Work order: Please retype all of the entries that follow, leaving the images out.

(Beginning of Supplied records)

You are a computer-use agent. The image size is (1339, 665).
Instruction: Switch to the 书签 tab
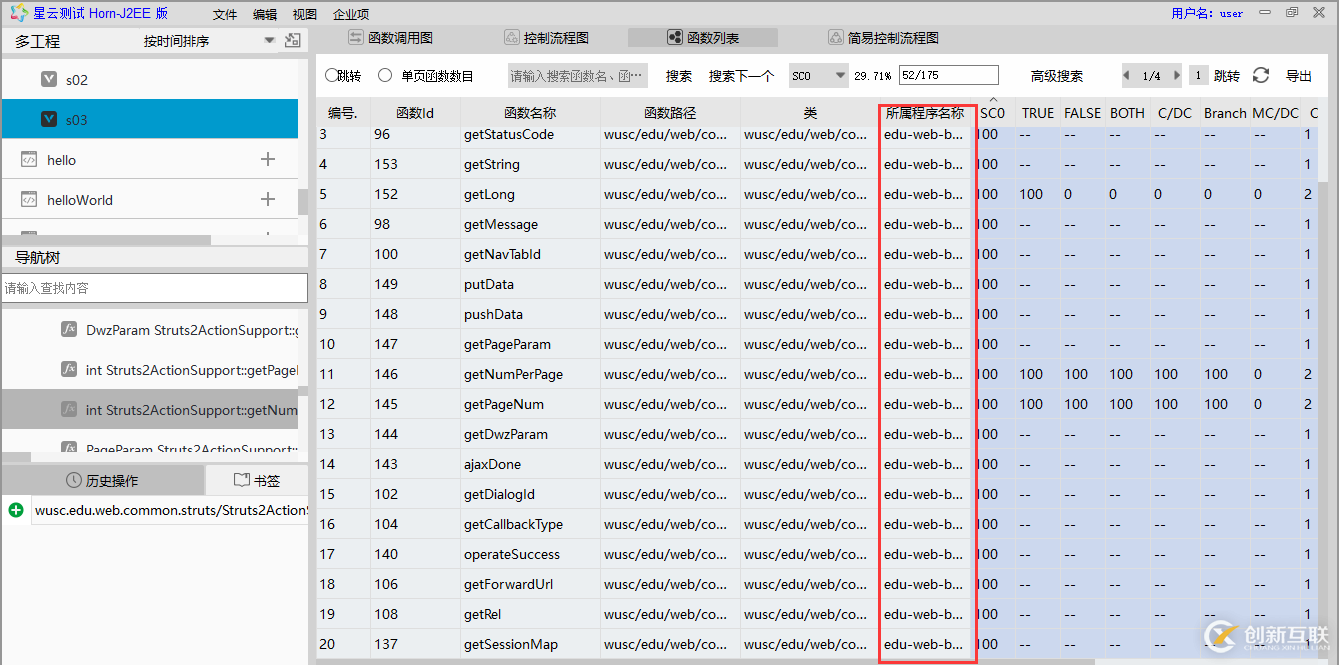point(257,480)
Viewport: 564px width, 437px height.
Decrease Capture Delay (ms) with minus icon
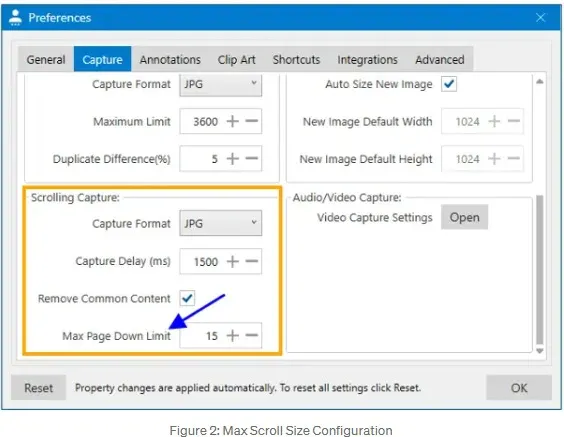[x=252, y=261]
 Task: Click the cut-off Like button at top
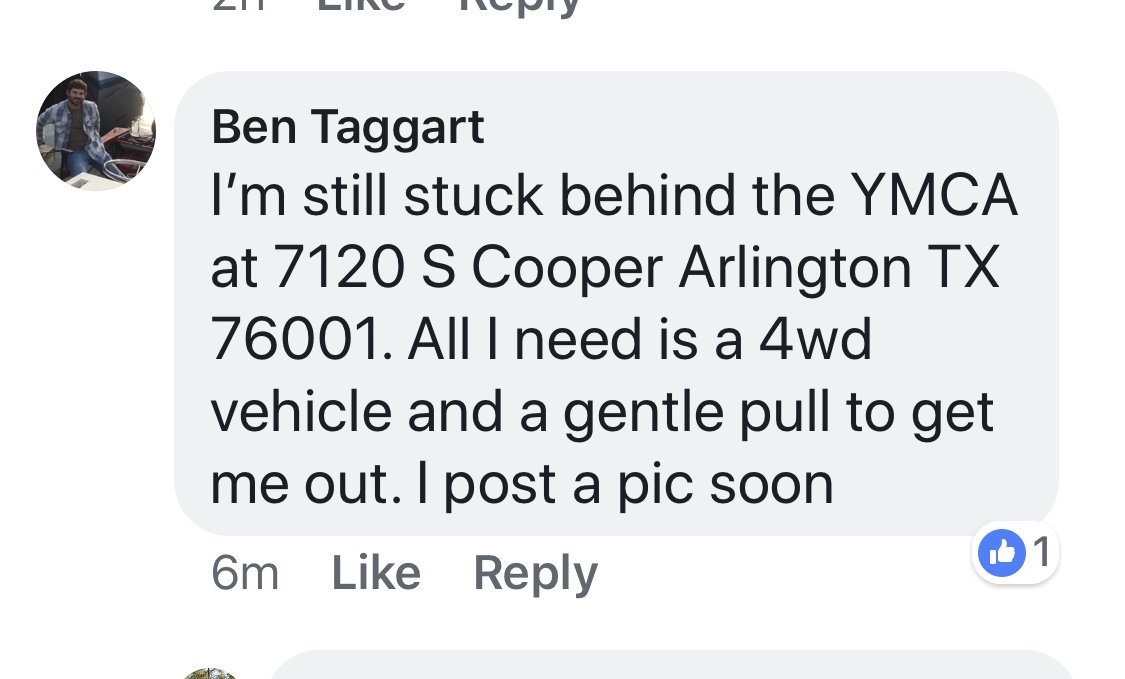point(361,6)
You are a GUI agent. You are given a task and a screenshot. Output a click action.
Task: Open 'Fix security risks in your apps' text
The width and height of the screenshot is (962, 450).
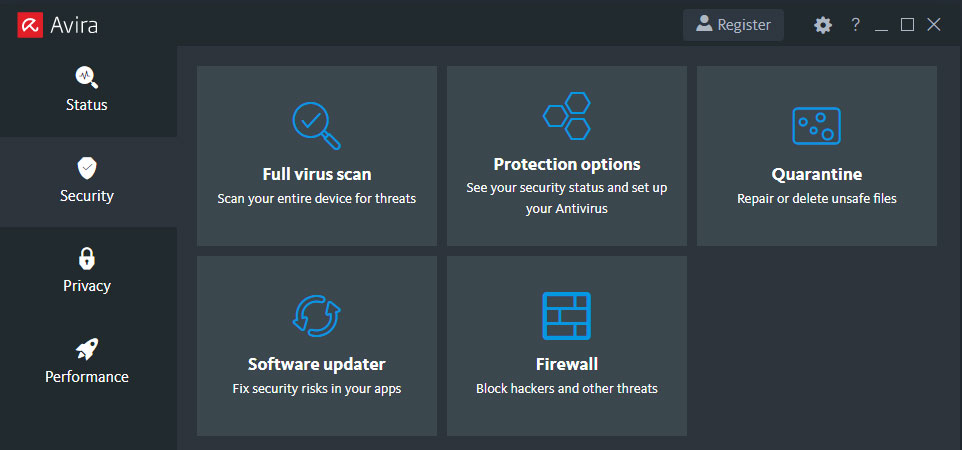click(x=316, y=388)
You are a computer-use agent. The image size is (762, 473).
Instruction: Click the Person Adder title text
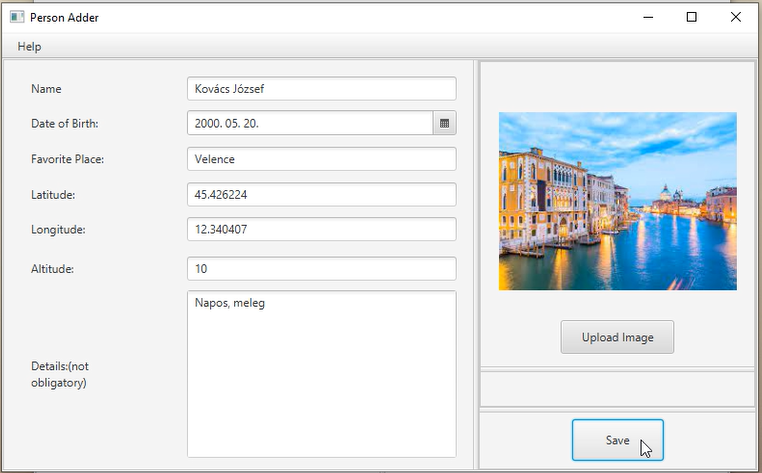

(End of Supplied records)

Answer to this exercise:
You are a computer-use agent. The image size is (1339, 665).
Instruction: Switch to the 书签 tab
point(257,480)
Viewport: 564px width, 437px height.
Decrease Capture Delay (ms) with minus icon
[x=252, y=261]
 Task: Click the cut-off Like button at top
point(361,6)
You are a GUI agent. You are given a task and a screenshot. Output a click action.
Task: Open 'Fix security risks in your apps' text
The width and height of the screenshot is (962, 450).
click(x=316, y=388)
You are a computer-use agent. The image size is (762, 473).
Instruction: Click the Person Adder title text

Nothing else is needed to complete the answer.